CHAPTER FIVE
Zane watched Wynn leave, wondering what in the hell he did wrong. He didn’t consider himself a Casanova by any means, but he certainly wasn’t that bad. What was it about her that got to him so much? And why did she always seem to keep him at an arm’s distance?
Zane glanced around the room, no longer wanting to be there. The memory of Wynn’s laughter and bright eyes, fluttered around him like a ghost—fleeting and intangible. The murmured conversations in the room were dull, consisting of egocentric workaholics and a lack of excitement for holiday plans. The only thing interesting about the party, the only person capable of warm, intelligible conversation, just went out the door, taking his desire to stay and mingle with her.
He took a long drink from his Heineken and turned towards the bar to get another.
A manicured hand curled around his forearm. “Hey there, stranger.”
Shit. Zane bit back the expletive before it escaped his lips. “Meredith, what are you doing here?”
Smiling, her overly bleached teeth were a startling contrast to her hot pink lips. “You invited me. Remember?” she said, her voice innocent.
Zane shook his head. “That was before we broke up, before you cheated on me. Remember?” He brushed past her towards the bar, but the click of heels behind him signaled she was not giving up that easy.
He took the drink the bartender offered and gave him a grateful smile along with a big tip. Turning, he expected Meredith on his heels, both because of her uncanny persistence and the overpowering smell of her Poison perfume.
The fizz of his beer burned in his stomach and throat, as he nearly emptied it—his fortification for whatever came next. “I think you should go home,” he said, trying his best to maintain his cool. He had known she was up to something, from her recent phone calls and then the trip to the mall, and now it was obvious what it was. She wanted him back.
Meredith’s lips curled, snaking a smile across her slender face. “Come on, Zane. You know that’s not what you really want.” Smoothing her hands over the buttons of his shirt, her fingers lingered just above the top button over his bare skin. “Why don’t we get a drink, and then you can come back to my place.”
Zane’s jaw clenched. He noticed the way the other men in the room gaped at her, the way they looked at him with both envy and admiration, but he was tired of it. “Meredith,” he said, drawing out her name, hoping to get through to her. “We’re over.”

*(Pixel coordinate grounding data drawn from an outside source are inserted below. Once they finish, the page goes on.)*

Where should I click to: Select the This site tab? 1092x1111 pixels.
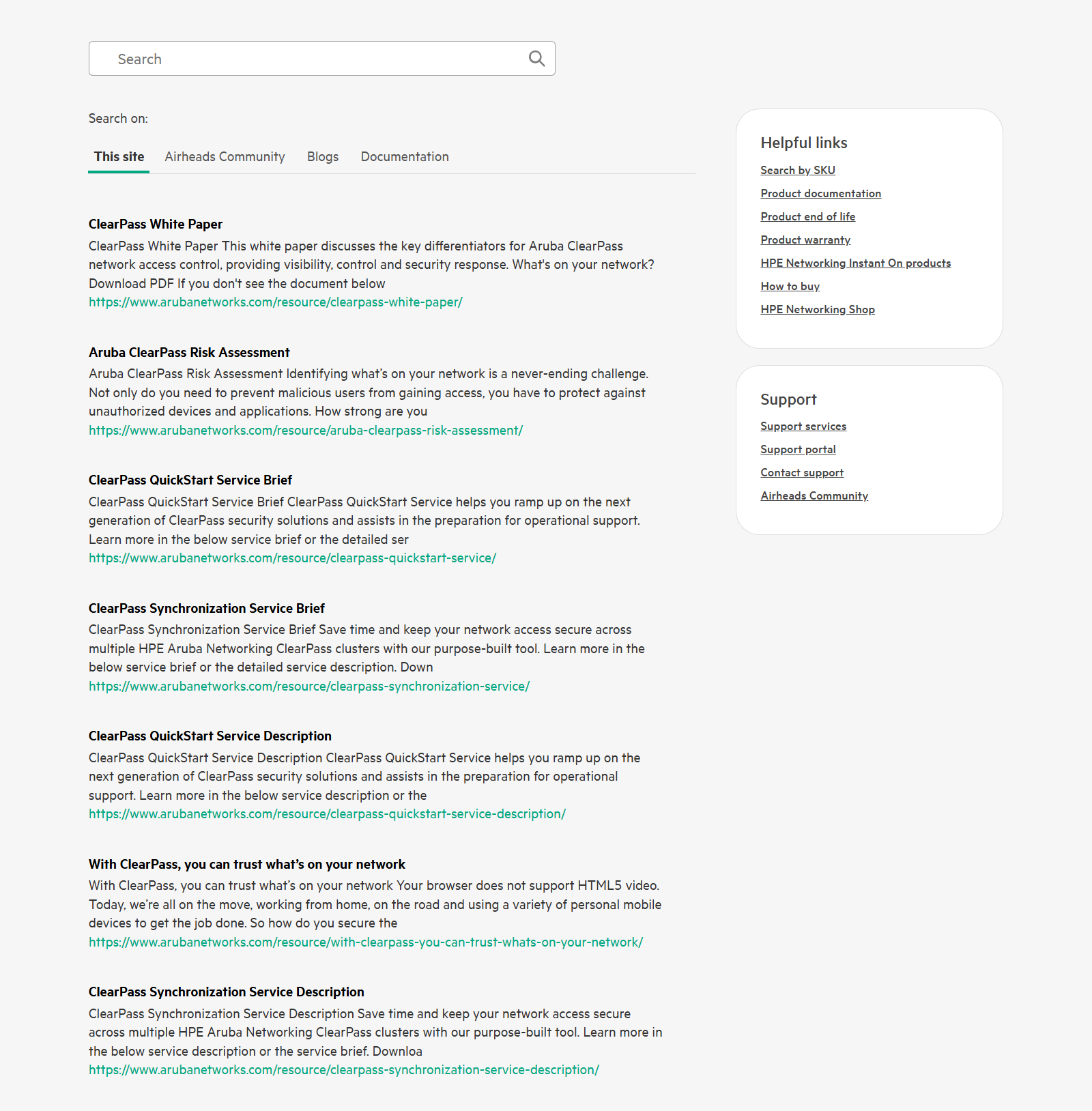click(x=119, y=156)
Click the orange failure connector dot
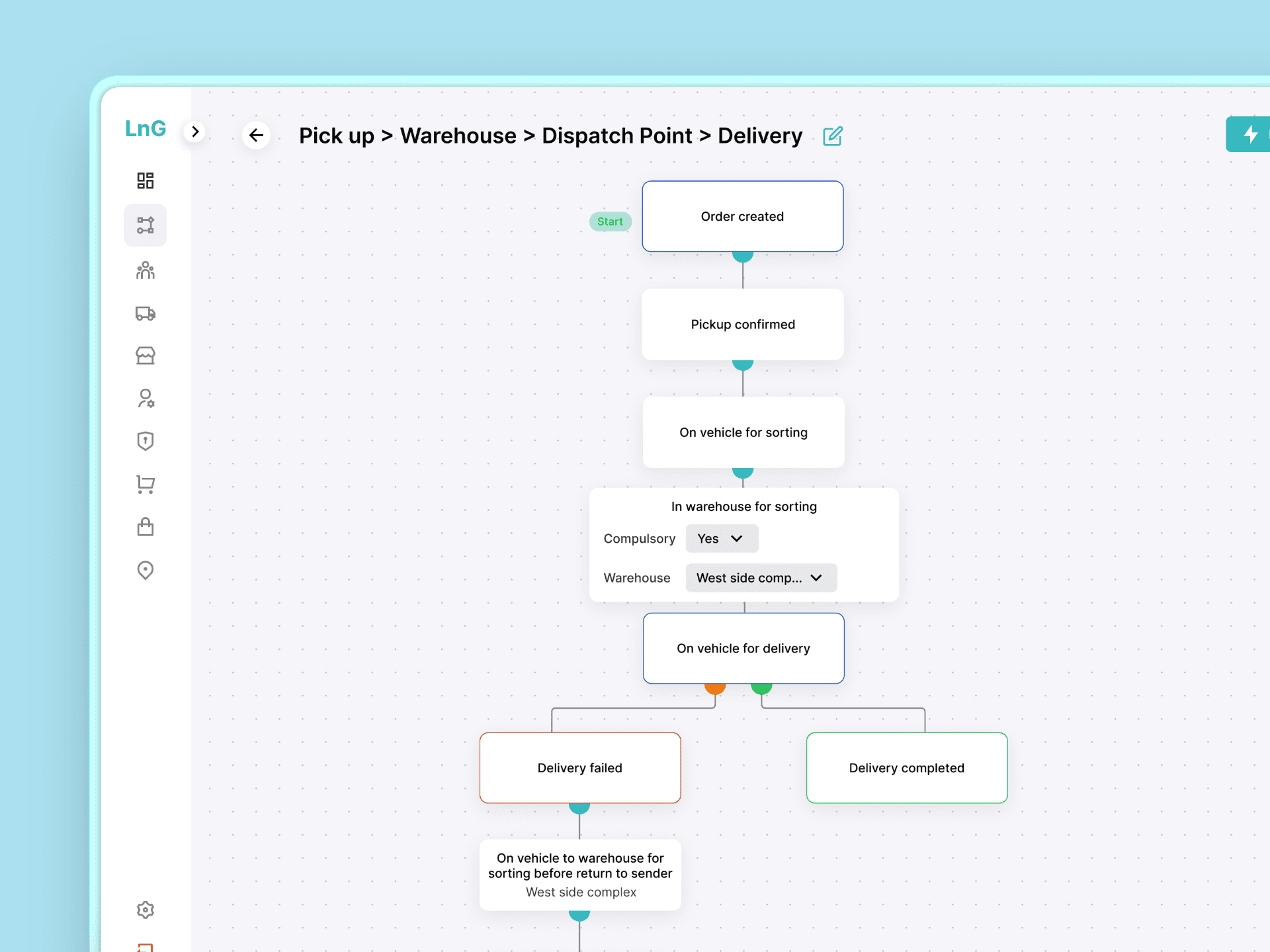 pyautogui.click(x=715, y=688)
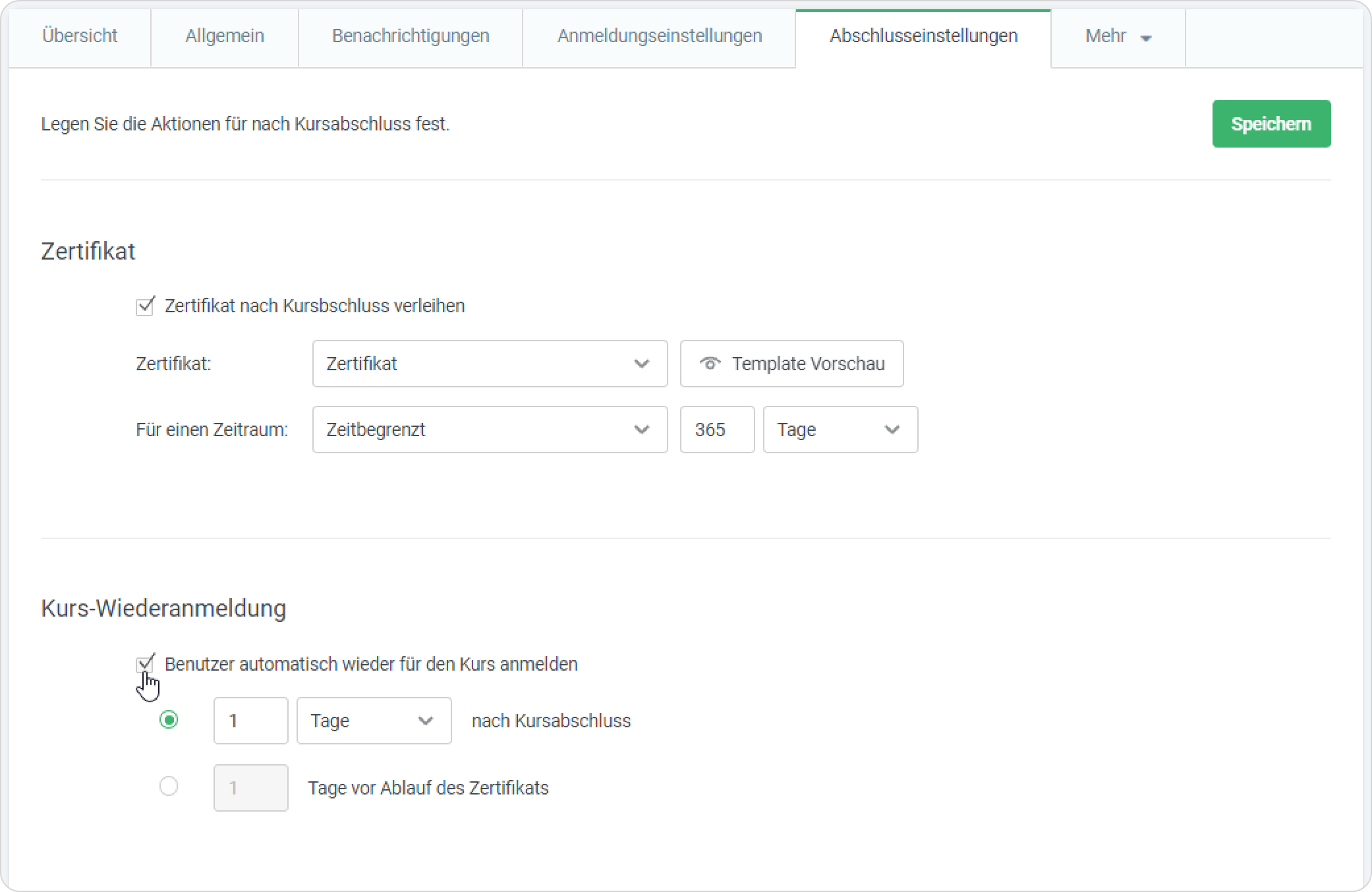This screenshot has height=892, width=1372.
Task: Open the Tage dropdown under Kurs-Wiederanmeldung
Action: [x=374, y=721]
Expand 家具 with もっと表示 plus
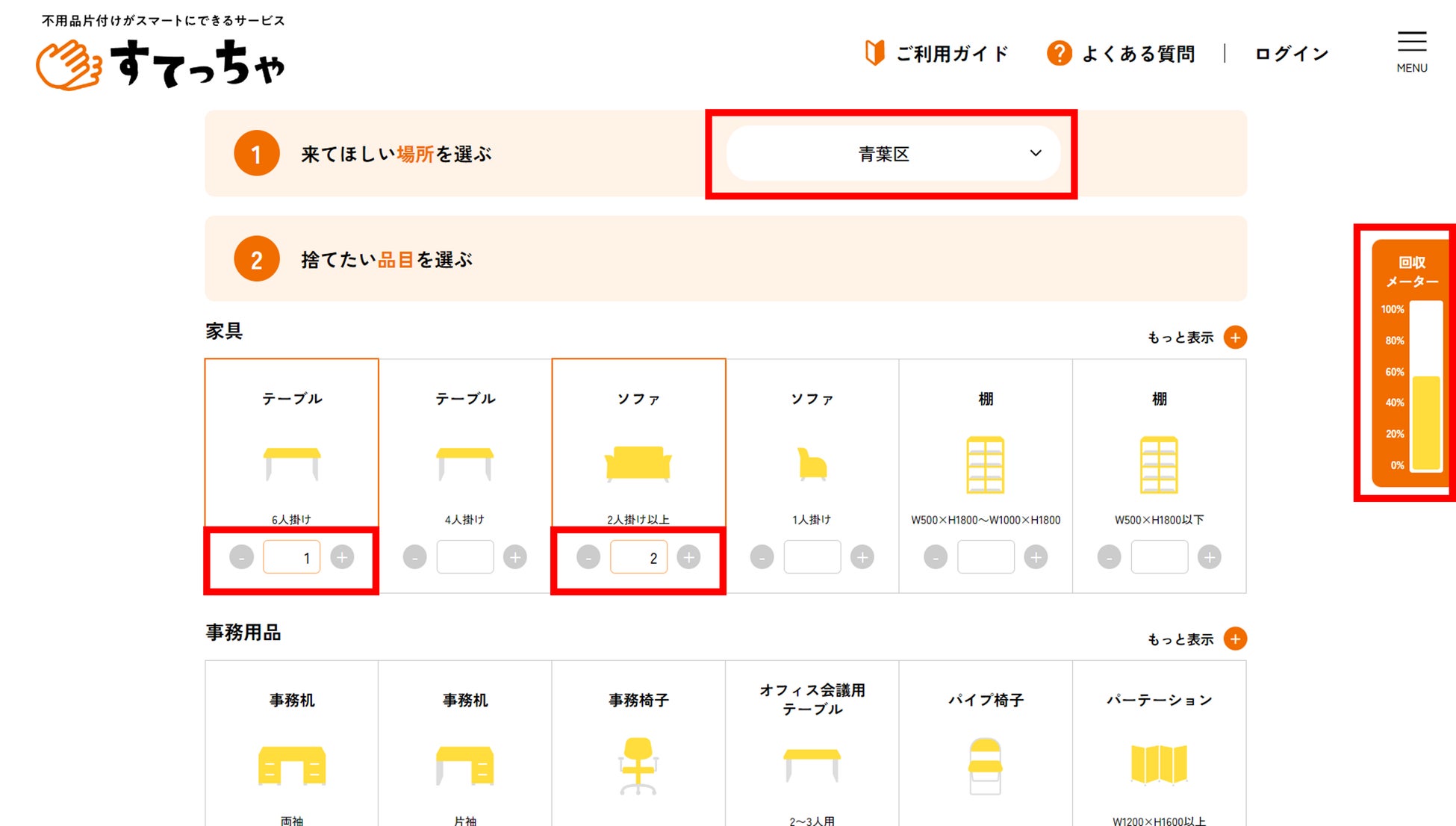The height and width of the screenshot is (826, 1456). pyautogui.click(x=1235, y=338)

She threw her hands up. “Come on, that guy was nothing. Just a fling, a mistake. You’re the one I want, Zane. You know that. You’ve always been the one I want.” Meredith pushed her lower lip out like a child, something Zane found neither cute nor amusing.
“It’s not about that. I don’t care that you cheated on me. Actually, I’m grateful. I shouldn’t have been with you in the first place. Your cheating just gave me the push I needed to finally end a relationship that, frankly, was headed nowhere. You gave me the push I needed to stop being a coward and go for what I’ve really wanted this whole time.”
The image of Wynn’s face came to him like a dream, her soft smile and bright eyes. He wished she were there. He wished he had never started dating Meredith all those years ago and instead told Wynn how he really felt about her—that despite their year of friendship and one short date, he had fallen for her.
He loved the way she tucked her hair behind her ears, the flush of pink to her cheeks when they spoke. The way she smiled made his heart stop. And her laugh. He would do anything to hear it again, to be the one to make her laugh day-in and day-out. But after their brief night out, by the time he had mustered up the courage to tell her how he felt, he was greeted with the news that she had started dating somebody else. She had been with him ever since, leaving Zane heartbroken and wondering what he could have done differently. After a few short weeks, he relented and gave into Meredith’s persistence and asked her out.